PMC · DOI: 10.7759/cureus.101845 · Cureus · 2026-01-19

## TL;DR

This study examines how often acute kidney injury occurs in hospitalized patients with acute pyelonephritis in Dubai and identifies risk factors and outcomes.

## Contribution

The study provides new insights into AKI incidence and outcomes specifically in acute pyelonephritis patients in Dubai's healthcare setting.

## Key findings

- AKI occurred in a notable percentage of hospitalized acute pyelonephritis patients.
- Positive blood culture and pre-existing CKD were significant risk factors for AKI.
- Most patients with AKI experienced complete recovery, while a minority progressed to CKD.

## Abstract

Acute Kidney Injury (AKI) is a rare but significant complication associated with acute pyelonephritis, which, if left untreated, can cause severe renal impairment, thereby affecting renal structure and function.

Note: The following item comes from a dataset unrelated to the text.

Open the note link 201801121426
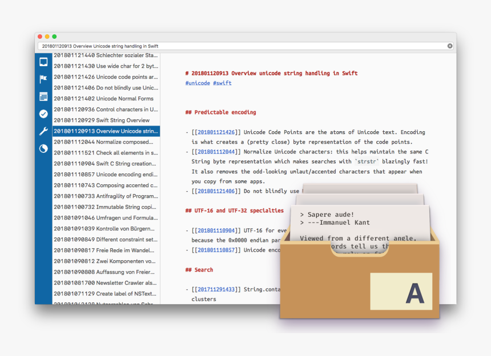This screenshot has width=491, height=356. [216, 132]
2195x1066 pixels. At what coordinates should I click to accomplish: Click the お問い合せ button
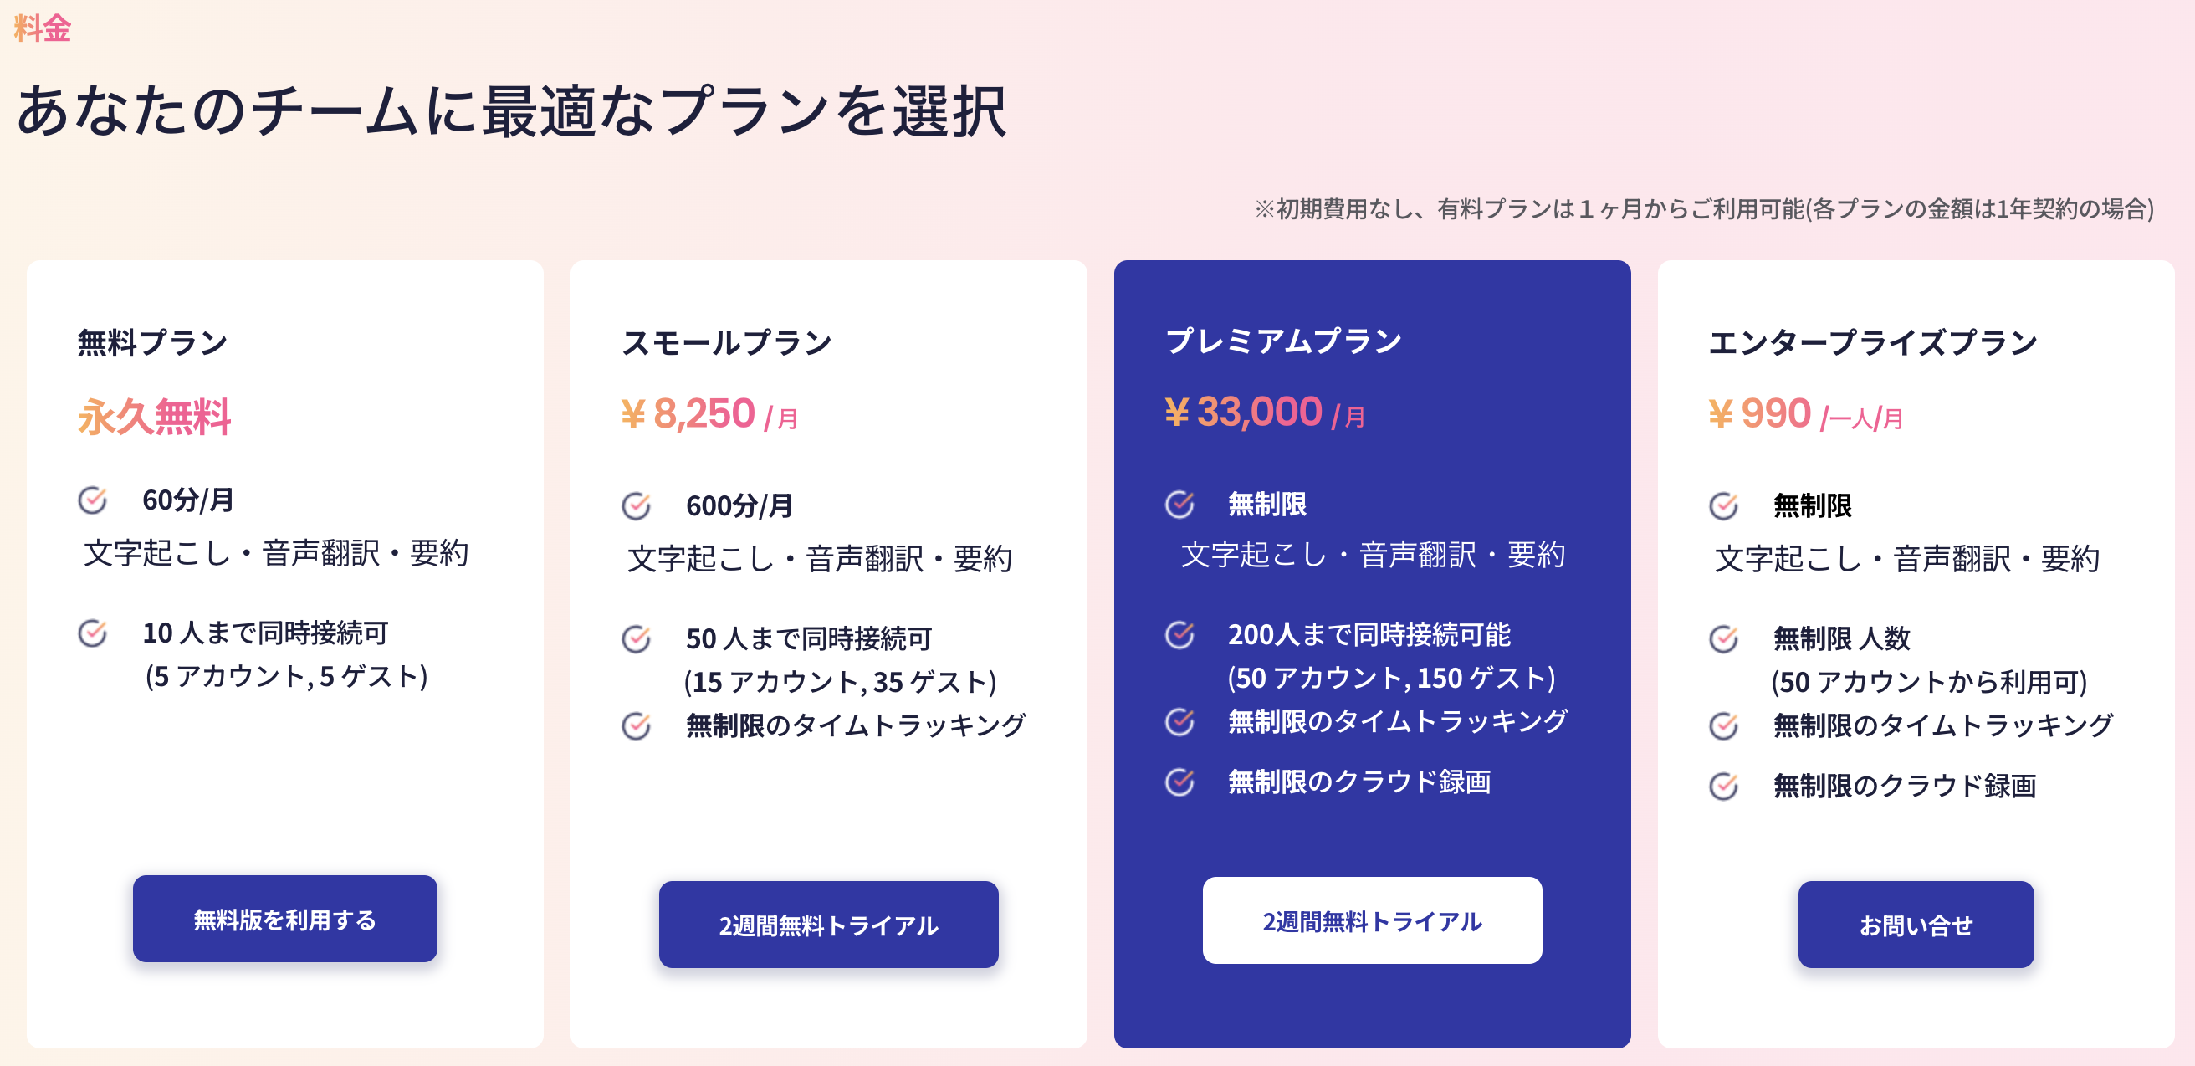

Upon reviewing the literature, we found that there are limited studies published on the outcomes of acute pyelonephritis. Our study, therefore, aims to evaluate the incidence and clinical outcomes of AKI in patients hospitalized with acute pyelonephritis at tertiary care hospitals under the 'Dubai Health' Institution.

We reviewed the medical health records of patients, noting details such as demographic data, risk factors, and vital signs. Out of 303 patients who were hospitalized with acute pyelonephritis, a marked percentage of patients developed AKI. The incidence of acute pyelonephritis (APN) was higher in the female population than in males; however, the incidence of AKI was higher in males than in females, with a median age of 41 years. A strong association between having a positive blood culture and the development of AKI was noted, thereby denoting the fact that patients with bacteremia were more susceptible to AKI. Chronic kidney disease (CKD), current or recent urinary tract catheterization, and emphysematous pyelonephritis were found to be the commonest risk factors for the development of AKI. Outcomes showed that a significant percentage of patients experienced complete resolution of AKI, a minority progressed to CKD, and perhaps only a small percentage succumbed to the illness.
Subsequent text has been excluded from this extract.